„We are streaming“ – Das war der Literatursalon am 14. November 2020
Ein Beitrag von Brigitta Höpler und Laura Nußbaumer
Die Organisatorin
Der Literatursalon im September konnte noch mit sehr gezähltem Publikum, Masken, Abstand und offenen Fenstern im BÖS Atelier stattfinden. Dass wir für den November ein anderes Format finden müssen, war schnell klar.
Mitte Oktober, als die ersten Absagen im Kulturbetrieb kamen, brachte die Autorin Erika Wimmer die Idee der Mantellesung im Freien auf: „eine Stunde in der Kälte war für Fans von Eishockey, Schievents, Ischgl inclusive, noch nie ein Problem. Wir lesen im Mantel, die Zuhörenden hören im Mantel zu.“
Die ursprünglich geplante Ausstellung von Natalie Deewan ließ sich auch leicht in eine „Anagrammwanderung“ umwandeln, entstehen viele ihrer Arbeiten ohnehin im Stadtraum und sind dort zu sehen.

- **Aufgaben**:
a – Beantworte anhand des Berichts über den Literatursalon diese Fragen:
(i) Wo fand der Literatursalon im September statt?
(ii) Wer brachte die Idee der Mantellesung im Freien auf?
(iii) In was ließ sich die ursprünglich geplante Ausstellung von Natalie Deewan umwandeln?
b – Schreib den Abschnitt aus dem Bericht über den Literatursalon neu, beginnend mit „Mitte Oktober, als“ und weiter bis „dort zu sehen.“. Setz dabei „Dunkelheit“ an die Stelle von „Kälte“.
c – Führe den Bericht über den Literatursalon vom November 2020 nach seinem letzten Satz weiter.

- **Bereitgestellte Daten**:
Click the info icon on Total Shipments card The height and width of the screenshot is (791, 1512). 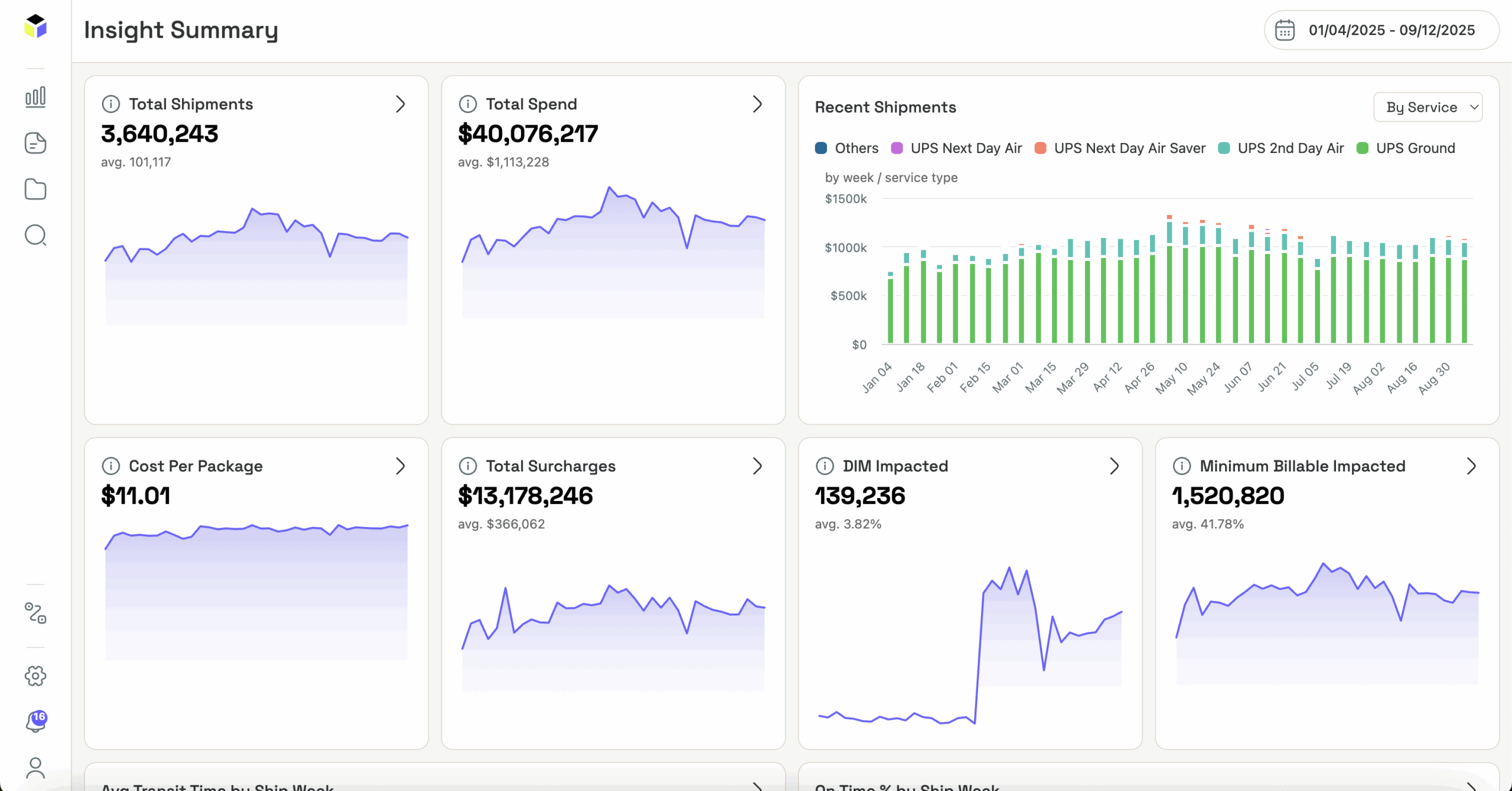[x=112, y=104]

- **Antworten je Aufgabe**:
a –
(i) Im BÖS Atelier.
(ii) Die Autorin Erika Wimmer.
(iii) In eine „Anagrammwanderung“.

b –
Mitte Oktober, als die ersten Absagen im Kulturbetrieb kamen, brachte die Autorin Erika Wimmer die Idee der Mantellesung im Freien auf: „eine Stunde in der Dunkelheit war für Fans von Eishockey, Schievents, Ischgl inclusive, noch nie ein Problem. Wir lesen im Mantel, die Zuhörenden hören im Mantel zu.“
Die ursprünglich geplante Ausstellung von Natalie Deewan ließ sich auch leicht in eine „Anagrammwanderung“ umwandeln, entstehen viele ihrer Arbeiten ohnehin im Stadtraum und sind dort zu sehen.

c –
Harald Jöllinger schrieb als Antwort auf meine unzähligen Mails rund um die möglichen Formen dieses Literatursalon „Ja super. Mantellesung. Das ist ja knapp nach Martini. Ich geh mit meiner Laterne … Da kann man auch schon einen Schal nehmen statt der schiachen Maske.“
Jedenfalls haben wir uns alle auf die coronasichere Mantellesung mit Anagrammwanderung gefreut, ich hätte Tee und Rotwein gebracht, begonnen hätten wir im Hof des BÖS. Bald zeichnete sich durch verschärfte Verordnungen bis Lockdown schon ab, dass wir das so auch nicht durchführen können.
Dann also eine „Veranstaltung ohne Publikum“, wie es die Verordnung möglich macht. Wo wir sonst alle verfügbaren Sitzgelegenheiten hinstellen, platzierte Peter Bosch drei Kameras. Der Büchertisch wurde zum Mischpult, mit Laptop und Bildschirmen. „Wenn du zum Publikum sprichst, musst du in die rechte Kamera schauen“, sagt mir Peter Bosch, und dann sind wir online.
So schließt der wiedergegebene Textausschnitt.